Une véritable épreuve

Ces exploits n’ont pas été accomplis sans douleur. Outre la lourdeur de la rééducation, notamment pour un jeune enfant, le petit garçon a été victime de plusieurs épisodes de rejet, dont deux sévères, mais qui ont tous pu être résorbés. L’adaptation de son traitement a par ailleurs été complexe : « Au moment de l'allogreffe de la main, le patient n'avait aucun problème médical. Après la deuxième transplantation, en raison de l'augmentation nécessaire de la thérapie immunosuppressive, qui comprenait des stéroïdes, la concentration de créatinine a plus que doublé. L’enfant est maintenant sous une quadruple thérapie qui comprend le sirolimus dans le but de limiter la néphrotoxicité » indique dans un commentaire publié dans The Lancet Child & Adolescent Health, le professeur Marco Lanzetta de l’Italian Institute of Hand Surgery.

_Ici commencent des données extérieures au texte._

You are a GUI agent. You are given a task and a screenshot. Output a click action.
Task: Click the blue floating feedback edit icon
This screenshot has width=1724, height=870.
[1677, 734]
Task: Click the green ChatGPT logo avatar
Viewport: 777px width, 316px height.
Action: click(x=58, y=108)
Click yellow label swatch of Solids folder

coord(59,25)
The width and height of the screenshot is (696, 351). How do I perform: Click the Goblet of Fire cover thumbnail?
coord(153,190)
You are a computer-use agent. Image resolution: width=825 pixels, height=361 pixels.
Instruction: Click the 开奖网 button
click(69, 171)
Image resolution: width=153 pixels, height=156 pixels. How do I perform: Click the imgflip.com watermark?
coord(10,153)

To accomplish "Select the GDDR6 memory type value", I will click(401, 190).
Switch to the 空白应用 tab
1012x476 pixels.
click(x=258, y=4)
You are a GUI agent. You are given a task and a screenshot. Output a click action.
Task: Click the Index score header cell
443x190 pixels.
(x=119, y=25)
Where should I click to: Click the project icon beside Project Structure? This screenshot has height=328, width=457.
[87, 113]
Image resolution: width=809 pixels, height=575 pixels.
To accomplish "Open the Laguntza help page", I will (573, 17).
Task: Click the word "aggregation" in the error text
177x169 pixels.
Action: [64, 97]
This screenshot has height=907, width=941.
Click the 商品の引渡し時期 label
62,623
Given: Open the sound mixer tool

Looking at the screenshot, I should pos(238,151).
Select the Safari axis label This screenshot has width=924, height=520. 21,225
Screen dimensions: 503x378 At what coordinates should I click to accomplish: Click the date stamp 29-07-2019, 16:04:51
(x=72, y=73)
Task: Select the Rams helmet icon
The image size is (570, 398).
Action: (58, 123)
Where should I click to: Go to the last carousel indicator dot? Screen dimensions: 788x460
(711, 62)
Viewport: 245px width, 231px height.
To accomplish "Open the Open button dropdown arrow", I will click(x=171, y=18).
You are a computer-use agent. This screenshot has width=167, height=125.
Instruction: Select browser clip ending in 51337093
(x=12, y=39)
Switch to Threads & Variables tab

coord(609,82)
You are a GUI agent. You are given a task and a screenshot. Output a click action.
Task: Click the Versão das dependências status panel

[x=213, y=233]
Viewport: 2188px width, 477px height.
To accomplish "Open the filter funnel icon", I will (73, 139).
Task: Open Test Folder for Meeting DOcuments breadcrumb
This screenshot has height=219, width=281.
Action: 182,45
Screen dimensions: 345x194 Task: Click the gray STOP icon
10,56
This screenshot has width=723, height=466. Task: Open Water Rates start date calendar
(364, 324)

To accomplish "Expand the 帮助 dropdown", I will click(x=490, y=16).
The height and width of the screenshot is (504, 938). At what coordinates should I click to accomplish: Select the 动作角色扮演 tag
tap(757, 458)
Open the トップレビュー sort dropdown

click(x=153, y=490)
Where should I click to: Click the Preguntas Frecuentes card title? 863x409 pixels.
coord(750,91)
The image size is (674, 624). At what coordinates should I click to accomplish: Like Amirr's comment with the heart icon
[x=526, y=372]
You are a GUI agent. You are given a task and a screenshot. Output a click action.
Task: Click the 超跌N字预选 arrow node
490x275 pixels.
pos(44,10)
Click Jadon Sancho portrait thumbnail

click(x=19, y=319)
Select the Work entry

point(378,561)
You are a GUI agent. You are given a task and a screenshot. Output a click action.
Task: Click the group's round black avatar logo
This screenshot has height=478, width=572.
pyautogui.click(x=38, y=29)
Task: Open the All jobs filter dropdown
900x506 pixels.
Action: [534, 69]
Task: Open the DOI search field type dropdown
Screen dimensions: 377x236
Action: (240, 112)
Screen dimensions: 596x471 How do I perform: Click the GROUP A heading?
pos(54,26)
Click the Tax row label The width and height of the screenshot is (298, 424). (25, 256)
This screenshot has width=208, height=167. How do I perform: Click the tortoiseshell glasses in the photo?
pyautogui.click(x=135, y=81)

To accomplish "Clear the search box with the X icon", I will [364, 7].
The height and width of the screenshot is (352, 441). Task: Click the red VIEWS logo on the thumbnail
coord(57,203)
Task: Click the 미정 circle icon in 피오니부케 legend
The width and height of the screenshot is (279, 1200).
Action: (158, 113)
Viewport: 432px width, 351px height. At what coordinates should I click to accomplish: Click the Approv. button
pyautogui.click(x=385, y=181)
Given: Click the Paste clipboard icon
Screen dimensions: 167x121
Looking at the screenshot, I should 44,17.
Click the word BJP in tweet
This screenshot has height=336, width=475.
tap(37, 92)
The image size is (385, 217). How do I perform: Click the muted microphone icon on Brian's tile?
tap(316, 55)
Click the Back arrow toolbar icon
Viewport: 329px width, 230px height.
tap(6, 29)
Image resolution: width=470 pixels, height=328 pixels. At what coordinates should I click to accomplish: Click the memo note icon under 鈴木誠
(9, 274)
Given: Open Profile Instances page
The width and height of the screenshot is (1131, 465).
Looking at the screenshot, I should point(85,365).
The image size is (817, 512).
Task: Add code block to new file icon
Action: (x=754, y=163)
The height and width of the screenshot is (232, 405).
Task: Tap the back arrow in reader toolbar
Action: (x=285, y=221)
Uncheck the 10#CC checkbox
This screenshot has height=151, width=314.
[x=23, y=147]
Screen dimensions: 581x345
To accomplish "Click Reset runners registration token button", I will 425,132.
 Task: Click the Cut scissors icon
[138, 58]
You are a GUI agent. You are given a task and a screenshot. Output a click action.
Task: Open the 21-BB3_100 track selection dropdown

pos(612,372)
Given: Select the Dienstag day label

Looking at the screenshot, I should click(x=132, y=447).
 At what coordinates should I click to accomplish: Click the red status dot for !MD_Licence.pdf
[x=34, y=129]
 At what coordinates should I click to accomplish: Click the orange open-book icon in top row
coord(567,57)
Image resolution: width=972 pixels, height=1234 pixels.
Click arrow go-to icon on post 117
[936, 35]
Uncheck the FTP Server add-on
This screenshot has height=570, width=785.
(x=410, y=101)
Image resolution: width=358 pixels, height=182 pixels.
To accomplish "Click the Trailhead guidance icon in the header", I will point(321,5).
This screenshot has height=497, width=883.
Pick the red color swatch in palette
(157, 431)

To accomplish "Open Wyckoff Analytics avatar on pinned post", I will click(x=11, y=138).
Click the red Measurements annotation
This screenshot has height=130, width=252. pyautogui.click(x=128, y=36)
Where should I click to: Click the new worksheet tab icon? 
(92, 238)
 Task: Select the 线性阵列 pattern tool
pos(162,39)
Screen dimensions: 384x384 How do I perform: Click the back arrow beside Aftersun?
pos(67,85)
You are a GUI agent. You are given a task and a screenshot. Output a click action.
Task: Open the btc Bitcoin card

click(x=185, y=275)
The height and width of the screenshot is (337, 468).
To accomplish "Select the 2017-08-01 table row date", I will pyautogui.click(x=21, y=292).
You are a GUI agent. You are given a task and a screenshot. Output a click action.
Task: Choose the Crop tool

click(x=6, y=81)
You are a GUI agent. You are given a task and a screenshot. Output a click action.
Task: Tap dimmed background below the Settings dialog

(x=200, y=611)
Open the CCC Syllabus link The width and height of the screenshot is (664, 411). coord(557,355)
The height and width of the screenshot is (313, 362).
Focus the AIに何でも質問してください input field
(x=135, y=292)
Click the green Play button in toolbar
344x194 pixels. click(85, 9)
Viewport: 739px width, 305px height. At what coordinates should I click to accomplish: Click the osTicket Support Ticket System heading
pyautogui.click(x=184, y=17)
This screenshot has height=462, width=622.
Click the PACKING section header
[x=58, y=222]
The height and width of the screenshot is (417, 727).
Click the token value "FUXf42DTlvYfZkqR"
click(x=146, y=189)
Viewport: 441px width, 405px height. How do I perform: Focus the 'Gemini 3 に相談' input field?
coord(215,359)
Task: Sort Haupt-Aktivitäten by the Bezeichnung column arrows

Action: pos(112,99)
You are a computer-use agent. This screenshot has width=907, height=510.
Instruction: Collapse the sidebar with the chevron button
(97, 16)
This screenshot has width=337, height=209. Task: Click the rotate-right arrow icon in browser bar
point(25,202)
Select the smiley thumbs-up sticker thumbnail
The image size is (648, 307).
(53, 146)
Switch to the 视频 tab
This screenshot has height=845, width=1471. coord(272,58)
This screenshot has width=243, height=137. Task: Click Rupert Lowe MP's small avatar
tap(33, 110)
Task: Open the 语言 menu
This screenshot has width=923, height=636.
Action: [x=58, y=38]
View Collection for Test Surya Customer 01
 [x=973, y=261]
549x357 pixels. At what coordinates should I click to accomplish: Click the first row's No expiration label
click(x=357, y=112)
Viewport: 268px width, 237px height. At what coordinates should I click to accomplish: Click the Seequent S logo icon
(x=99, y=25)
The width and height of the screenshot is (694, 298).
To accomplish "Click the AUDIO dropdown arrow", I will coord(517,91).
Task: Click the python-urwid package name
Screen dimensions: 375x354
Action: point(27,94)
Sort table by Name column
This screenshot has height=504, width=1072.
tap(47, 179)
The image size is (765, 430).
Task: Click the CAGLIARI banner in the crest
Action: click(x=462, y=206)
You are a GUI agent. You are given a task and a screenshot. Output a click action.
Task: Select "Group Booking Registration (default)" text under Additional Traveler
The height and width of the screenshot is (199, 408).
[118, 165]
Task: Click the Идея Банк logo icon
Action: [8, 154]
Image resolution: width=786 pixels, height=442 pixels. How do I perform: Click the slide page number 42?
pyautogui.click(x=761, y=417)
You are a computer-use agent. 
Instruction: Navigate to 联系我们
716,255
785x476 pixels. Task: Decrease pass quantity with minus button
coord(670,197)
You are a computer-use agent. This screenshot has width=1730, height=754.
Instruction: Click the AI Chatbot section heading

Des interrogations multiples

De fait, en dépit des résultats remarquables obtenus, la question de la pertinence d’une telle greffe chez de jeunes enfants continue à se poser. Les chirurgiens et médecins qui ont procédé à l’intervention et organisé la rééducation, tout en considérant l’opération comme un succès, ne cachent pas eux-mêmes les limites d’une telle démarche. « La transplantation de main chez un enfant peut être chirurgicalement, médicalement et fonctionnellement réussie dans des circonstances soigneusement considérées. Des données à long terme sur la trajectoire fonctionnelle, la récupération neurologique, les séquelles psychologiques et les effets tardifs potentiels de l'immunosuppression sont encore nécessaires pour soutenir la mise en œuvre plus large de l'allotransplantation composite vasculaire pédiatrique » écrivent-ils. Pour Marco Lanzetta, il est certain que si Zion n’avait pas déjà nécessité un traitement immunosuppresseur, la greffe n’aurait pas pu être proposée. Outre le risque lié à l’opération en elle-même et la très grande pénurie de greffons pédiatriques, la bonne fonctionnalité des prothèses actuelles, l’adaptation des enfants à leur handicap (ce qui était d’ailleurs observé chez le petit garçon) et les effets secondaires encore importants des traitements immunosuppresseurs ne peuvent qu’inciter à des indications extrêmement limitées pour le spécialiste italien, même s’il est encouragé par le fait que les résultats obtenus dépassent ceux atteints avec les prothèses actuelles (notamment en terme de sensibilité). De fait, les seuls autres exemples de greffe de membres chez des jeunes enfants avaient concerné des sujets ayant reçu un greffon provenant d’un frère ou une sœur jumelle (un cas a été rapporté en Malaisie en mai 2000 et un autre au Canada en 2005), permettant d’éviter le traitement immunosuppresseur. Dans ces très rares cas, les résultats fonctionnels sont au rendez-vous (mais les données sont parcellaires en ce qui concerne le cas malaisien).